▶ _Exercise aim_: Copy each line that includes the string "computer" from the material into your answer.

▶ _Task material_:
■ ■ ■ ■ ■ ■ ■

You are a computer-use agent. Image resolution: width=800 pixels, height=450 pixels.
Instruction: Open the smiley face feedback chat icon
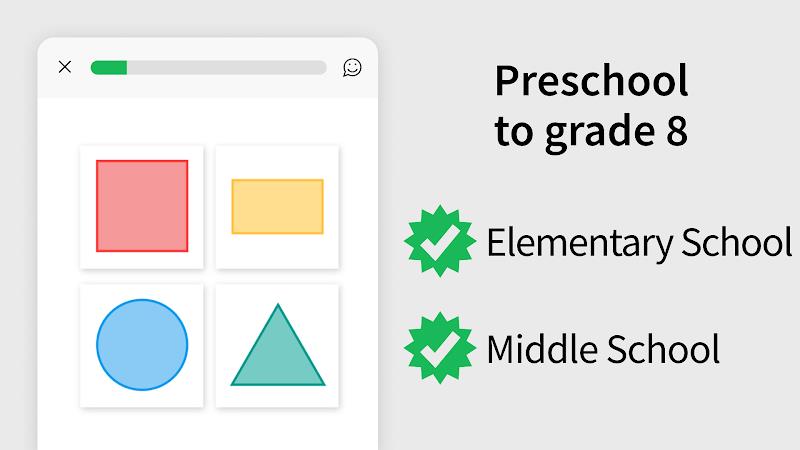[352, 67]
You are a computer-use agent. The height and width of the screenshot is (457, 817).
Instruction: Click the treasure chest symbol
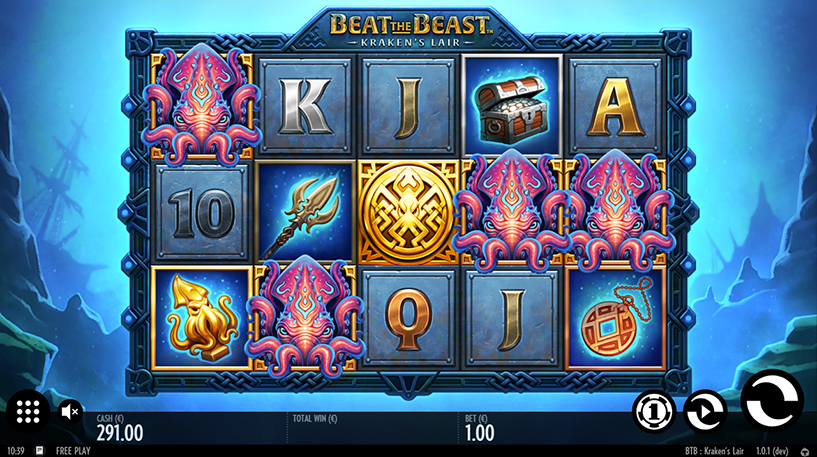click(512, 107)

■ ■ ■ ■ ■ ■ ■

▶ _Reply to the task_:
You are a computer-use agent. Image resolution: width=800 pixels, height=450 pixels.
You are a computer-use agent. The height and width of the screenshot is (457, 817).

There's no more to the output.